Superinductor-based Quantum Technologies with Ultrastrong Couplings
Superconducting quantum circuits form one of the most promising solid state platforms for quantum computing. This success builds on the naturally large interaction between light, represented by microwave signals, and matter, embodied by superconducting qubits. Microwave photons are used at every stage of quantum information protocols: qubit manipulation, qubit readout and qubit-qubit coupling.
To describe this rich and ubiquitous light-matter interaction, the community has relied so far on the conceptual tools inherited from quantum optics. However, atoms and photons interact weakly, perfectly justifying the use of the rotating wave approximation (RWA), which states that non-resonant processes can be safely neglected. The situation with superconducting circuits is quite different since qubits can literally be wired to transmission lines carrying microwave photons. And limitations of the RWA have already been pointed out for qubit readout or driven-dissipative protocols.

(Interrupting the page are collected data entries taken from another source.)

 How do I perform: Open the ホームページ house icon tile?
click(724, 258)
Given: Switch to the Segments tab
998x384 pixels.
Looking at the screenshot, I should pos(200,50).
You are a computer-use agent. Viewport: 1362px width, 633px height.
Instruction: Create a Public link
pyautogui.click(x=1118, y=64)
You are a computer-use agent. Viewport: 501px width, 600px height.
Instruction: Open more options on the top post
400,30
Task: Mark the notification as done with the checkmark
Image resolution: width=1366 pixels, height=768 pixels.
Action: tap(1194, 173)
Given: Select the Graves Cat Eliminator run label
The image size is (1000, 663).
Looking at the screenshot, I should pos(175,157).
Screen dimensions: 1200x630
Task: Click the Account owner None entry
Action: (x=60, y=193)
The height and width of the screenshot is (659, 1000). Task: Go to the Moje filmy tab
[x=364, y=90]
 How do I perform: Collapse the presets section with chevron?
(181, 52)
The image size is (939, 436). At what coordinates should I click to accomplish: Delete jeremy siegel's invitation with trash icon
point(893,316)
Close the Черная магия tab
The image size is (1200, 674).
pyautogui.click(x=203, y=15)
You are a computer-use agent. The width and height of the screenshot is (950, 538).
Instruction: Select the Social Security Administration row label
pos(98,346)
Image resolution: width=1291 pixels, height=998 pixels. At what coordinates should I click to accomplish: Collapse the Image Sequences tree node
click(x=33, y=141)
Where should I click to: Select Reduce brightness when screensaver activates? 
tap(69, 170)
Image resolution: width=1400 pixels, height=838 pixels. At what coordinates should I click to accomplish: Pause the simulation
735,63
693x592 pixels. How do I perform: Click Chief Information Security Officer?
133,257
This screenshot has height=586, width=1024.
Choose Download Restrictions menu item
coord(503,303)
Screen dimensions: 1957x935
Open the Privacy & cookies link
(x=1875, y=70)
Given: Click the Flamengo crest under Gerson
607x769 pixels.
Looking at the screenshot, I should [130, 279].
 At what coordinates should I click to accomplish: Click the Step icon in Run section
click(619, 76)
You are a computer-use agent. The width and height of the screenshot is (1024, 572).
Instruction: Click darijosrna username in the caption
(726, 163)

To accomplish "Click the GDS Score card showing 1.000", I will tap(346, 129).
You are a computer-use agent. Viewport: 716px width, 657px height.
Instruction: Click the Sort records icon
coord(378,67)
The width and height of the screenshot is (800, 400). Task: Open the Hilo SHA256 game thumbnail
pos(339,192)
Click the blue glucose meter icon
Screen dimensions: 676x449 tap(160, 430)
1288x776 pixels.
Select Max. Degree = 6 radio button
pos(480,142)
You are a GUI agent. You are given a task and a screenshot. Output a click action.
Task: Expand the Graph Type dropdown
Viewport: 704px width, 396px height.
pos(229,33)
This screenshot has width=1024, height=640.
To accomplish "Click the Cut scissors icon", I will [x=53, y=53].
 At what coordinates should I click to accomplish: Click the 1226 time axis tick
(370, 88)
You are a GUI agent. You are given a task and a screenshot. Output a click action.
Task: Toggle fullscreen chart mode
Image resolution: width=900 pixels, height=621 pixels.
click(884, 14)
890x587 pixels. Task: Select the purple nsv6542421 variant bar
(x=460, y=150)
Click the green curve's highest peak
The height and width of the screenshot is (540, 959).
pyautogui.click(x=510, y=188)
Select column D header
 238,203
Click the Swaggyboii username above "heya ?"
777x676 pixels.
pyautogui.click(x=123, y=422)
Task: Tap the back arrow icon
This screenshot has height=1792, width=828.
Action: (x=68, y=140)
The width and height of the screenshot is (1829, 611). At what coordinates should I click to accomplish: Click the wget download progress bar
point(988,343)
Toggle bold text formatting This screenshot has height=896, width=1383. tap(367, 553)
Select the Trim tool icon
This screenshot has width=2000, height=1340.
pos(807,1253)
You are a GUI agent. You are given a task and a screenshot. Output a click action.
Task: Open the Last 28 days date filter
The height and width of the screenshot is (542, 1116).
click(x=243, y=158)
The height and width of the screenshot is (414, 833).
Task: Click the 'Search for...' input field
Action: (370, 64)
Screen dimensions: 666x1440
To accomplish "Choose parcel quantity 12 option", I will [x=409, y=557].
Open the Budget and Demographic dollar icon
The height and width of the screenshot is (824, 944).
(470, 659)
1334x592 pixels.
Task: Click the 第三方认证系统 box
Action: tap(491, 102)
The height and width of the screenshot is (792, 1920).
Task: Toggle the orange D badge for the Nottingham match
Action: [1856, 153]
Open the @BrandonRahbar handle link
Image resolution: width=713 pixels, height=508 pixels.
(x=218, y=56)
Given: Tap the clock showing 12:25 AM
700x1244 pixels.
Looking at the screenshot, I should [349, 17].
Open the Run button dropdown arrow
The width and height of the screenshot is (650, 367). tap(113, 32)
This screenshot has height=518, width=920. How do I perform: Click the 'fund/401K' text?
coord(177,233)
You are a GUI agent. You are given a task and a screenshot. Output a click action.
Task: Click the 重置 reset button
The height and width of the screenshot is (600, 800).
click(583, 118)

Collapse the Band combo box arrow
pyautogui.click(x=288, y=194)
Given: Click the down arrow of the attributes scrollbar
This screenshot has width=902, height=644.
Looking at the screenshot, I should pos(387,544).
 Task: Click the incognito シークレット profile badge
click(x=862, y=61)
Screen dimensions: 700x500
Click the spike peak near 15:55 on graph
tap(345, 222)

SiUCs will follow a radically new approach: we will harness the potentiality of very large light-matter coupling -often referred to as ultra-strong coupling- instead of fighting it. In order to address this challenging approach in a controlled way, we will develop an architecture based on superinductors. Resonators and transmission lines built from such components display impedances close to the quantum of resistance (RQ~6.5 kOhms) at gigahertz frequencies, with very low losses, allowing a boost in light-matter interaction.
SiUCS will more specifically focus on improving the efficiency of qubit operations involving light-matter interactions. In addition, superinductors will be used to engineer a missing device of the superconducting quantum circuit toolbox: the microwave single photon detector. Finally, unique many-body physics associated to ultrastrong couplings will be investigated thanks to purposely designed quantum simulators.